** Opening AVAILABLE DATA block **

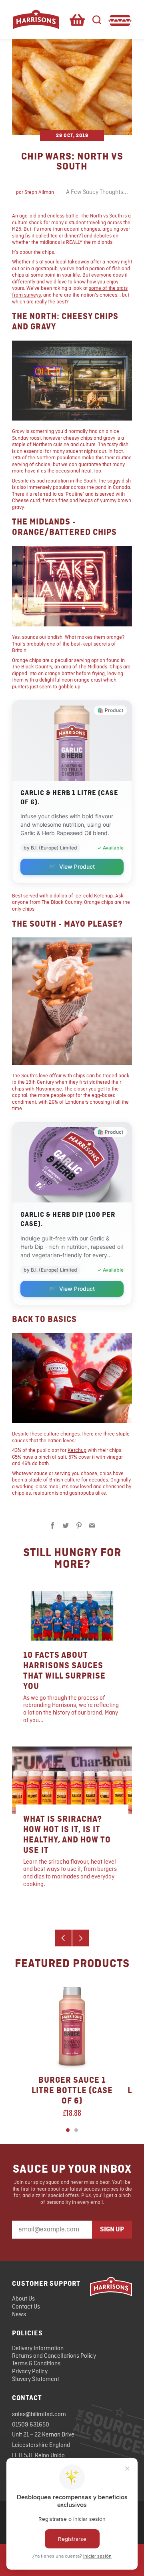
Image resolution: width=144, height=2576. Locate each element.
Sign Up (112, 2229)
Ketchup (103, 896)
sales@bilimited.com (39, 2414)
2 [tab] (76, 2130)
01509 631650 (30, 2425)
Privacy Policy (30, 2372)
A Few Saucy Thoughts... (97, 192)
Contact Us (26, 2307)
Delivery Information (38, 2349)
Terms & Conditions (36, 2364)
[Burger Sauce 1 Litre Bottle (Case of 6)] (72, 2026)
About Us (23, 2299)
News (19, 2315)
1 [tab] (68, 2130)
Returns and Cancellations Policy (54, 2356)
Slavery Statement (35, 2379)
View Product (72, 866)
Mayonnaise (49, 1089)
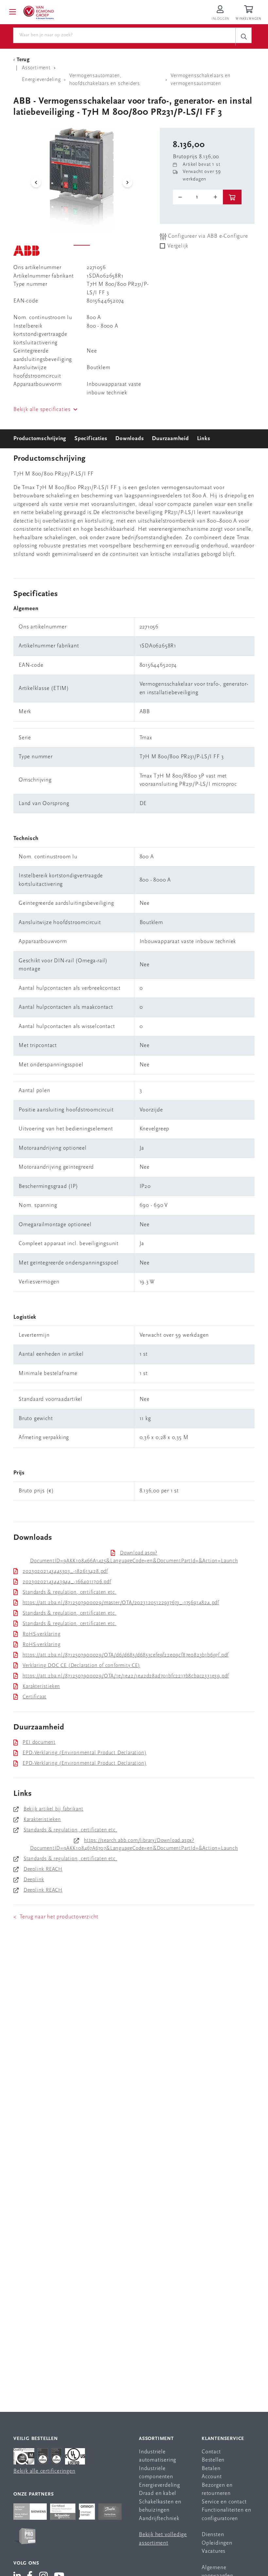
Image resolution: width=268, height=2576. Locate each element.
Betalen (211, 2468)
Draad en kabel (157, 2493)
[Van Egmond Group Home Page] (38, 12)
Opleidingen (217, 2543)
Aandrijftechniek (159, 2518)
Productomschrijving (39, 438)
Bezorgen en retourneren (217, 2489)
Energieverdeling (159, 2485)
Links (203, 438)
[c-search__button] (243, 36)
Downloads (129, 438)
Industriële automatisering (157, 2456)
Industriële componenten (156, 2473)
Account (212, 2477)
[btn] (232, 197)
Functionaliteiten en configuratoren (226, 2514)
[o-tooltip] (198, 197)
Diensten (213, 2534)
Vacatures (214, 2551)
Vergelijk (177, 246)
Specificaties (91, 438)
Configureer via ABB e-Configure (207, 236)
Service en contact (224, 2502)
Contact (211, 2452)
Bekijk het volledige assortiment (163, 2539)
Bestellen (213, 2460)
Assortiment (156, 2438)
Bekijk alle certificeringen (44, 2471)
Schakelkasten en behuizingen (160, 2506)
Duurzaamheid (170, 438)
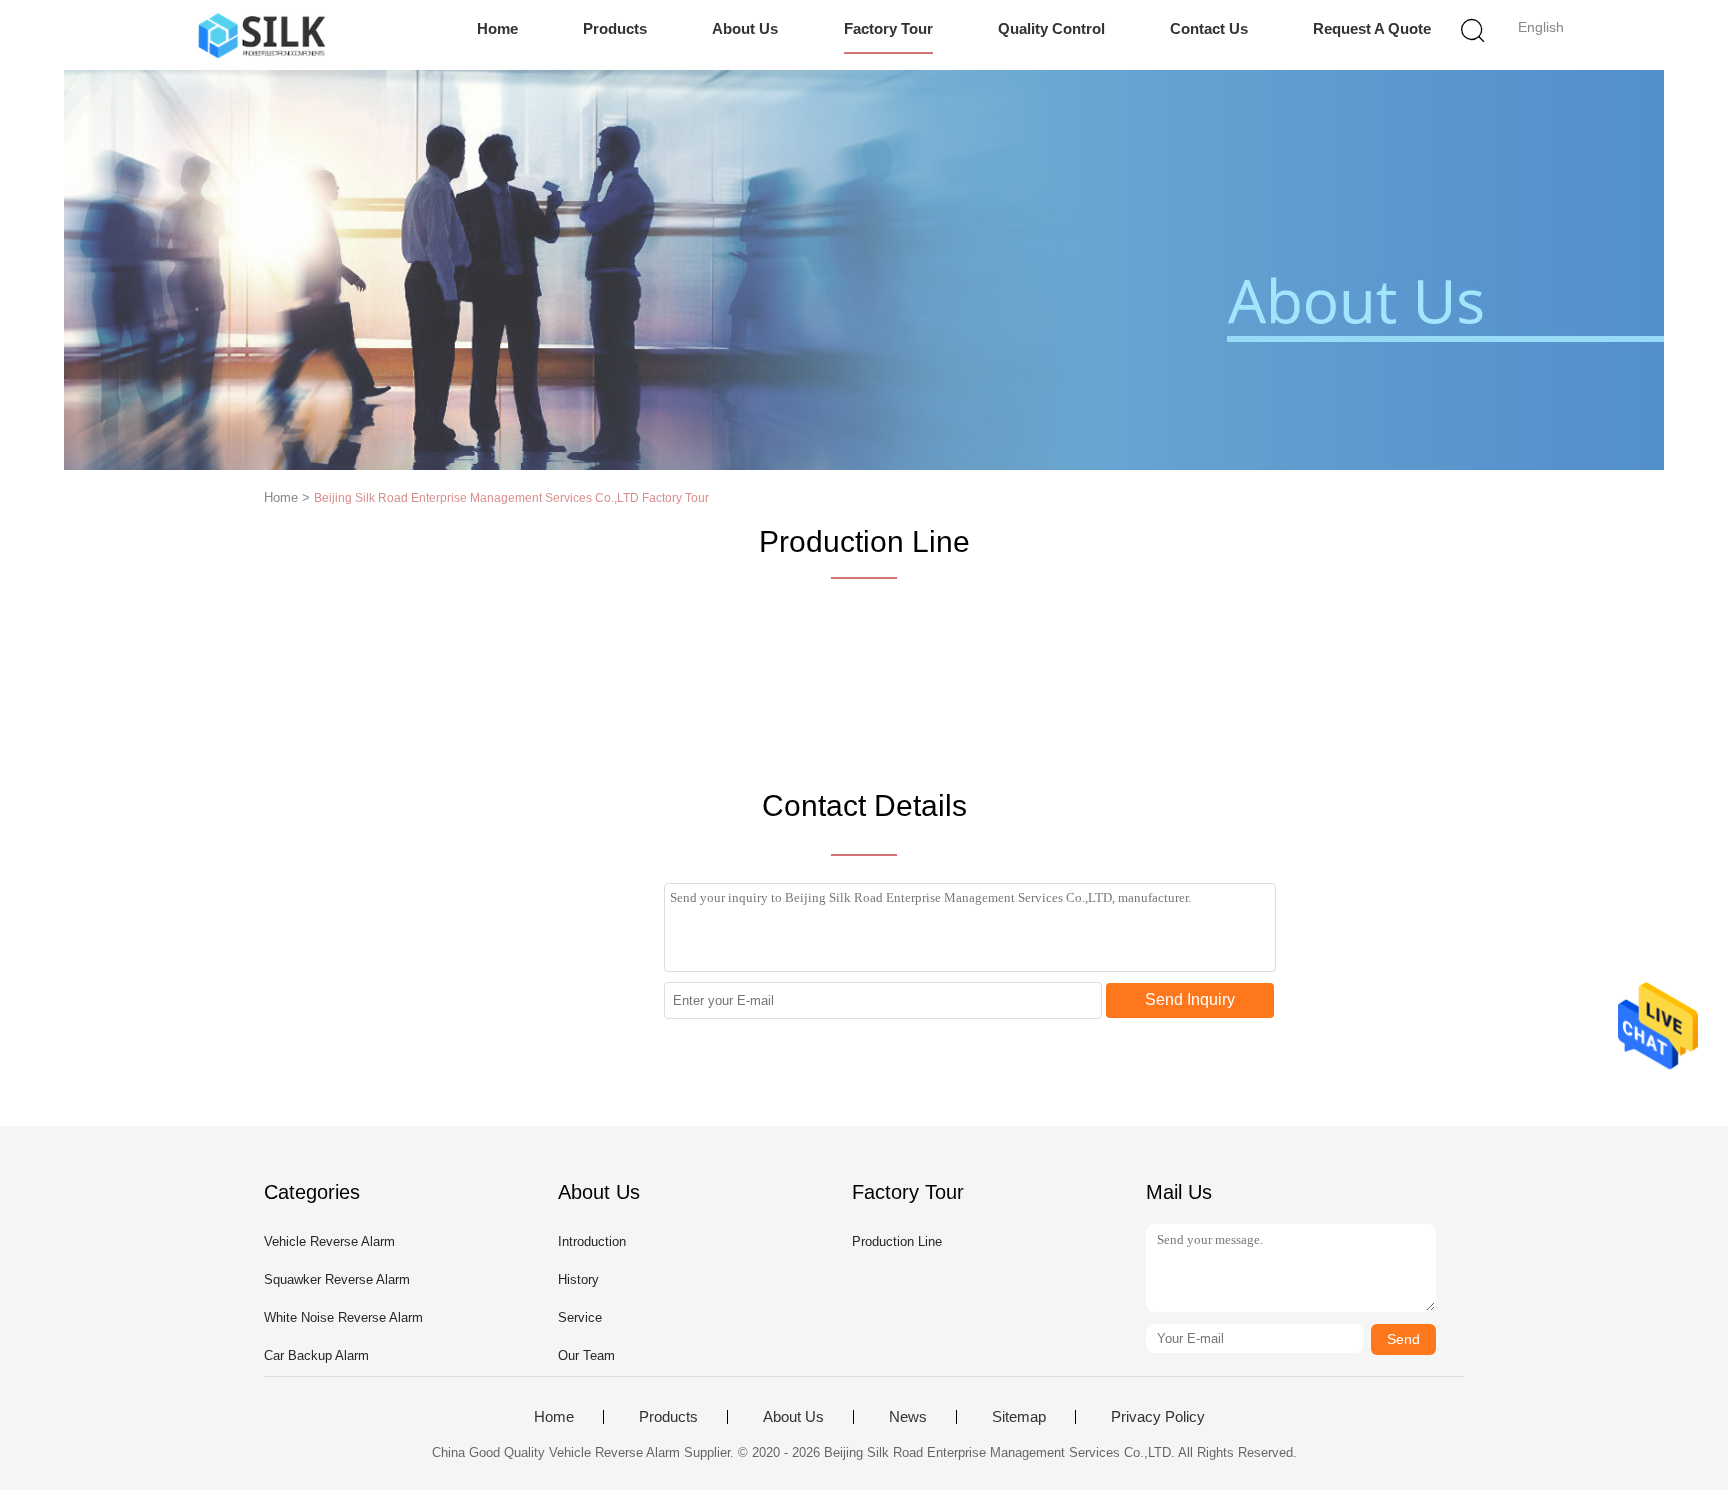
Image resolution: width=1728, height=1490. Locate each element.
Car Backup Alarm (316, 1355)
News (908, 1417)
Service (580, 1317)
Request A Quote (1372, 28)
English (1541, 27)
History (578, 1279)
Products (615, 28)
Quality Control (1051, 28)
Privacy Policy (1158, 1417)
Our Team (586, 1355)
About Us (745, 28)
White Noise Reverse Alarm (343, 1317)
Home (497, 28)
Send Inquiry (1190, 999)
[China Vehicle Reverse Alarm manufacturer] (261, 35)
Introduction (592, 1241)
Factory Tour (888, 28)
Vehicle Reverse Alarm (329, 1241)
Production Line (897, 1241)
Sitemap (1019, 1417)
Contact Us (1209, 28)
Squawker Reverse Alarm (337, 1279)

** Closing AVAILABLE DATA block **

EXERCISE GOAL:
Begin at the first line of the records. Print every line through the one containing "Industriële componenten (156, 2473)" exactly, but skip the pictures.

FINISHED EXERCISE:
Image resolution: width=144, height=2576. Locate each element.
Sign Up (112, 2229)
Ketchup (103, 896)
sales@bilimited.com (39, 2414)
2 [tab] (76, 2130)
01509 631650 (30, 2425)
Privacy Policy (30, 2372)
A Few Saucy Thoughts... (97, 192)
Contact Us (26, 2307)
Delivery Information (38, 2349)
Terms & Conditions (36, 2364)
[Burger Sauce 1 Litre Bottle (Case of 6)] (72, 2026)
About Us (23, 2299)
News (19, 2315)
1 [tab] (68, 2130)
Returns and Cancellations Policy (54, 2356)
Slavery Statement (35, 2379)
View Product (72, 866)
Mayonnaise (49, 1089)
Image resolution: width=268, height=2576. Locate each element.
Betalen (211, 2468)
Draad en kabel (157, 2493)
[Van Egmond Group Home Page] (38, 12)
Opleidingen (217, 2543)
Aandrijftechniek (159, 2518)
Productomschrijving (39, 438)
Bezorgen en retourneren (217, 2489)
Energieverdeling (159, 2485)
Links (203, 438)
[c-search__button] (243, 36)
Downloads (129, 438)
Industriële automatisering (157, 2456)
Industriële componenten (156, 2473)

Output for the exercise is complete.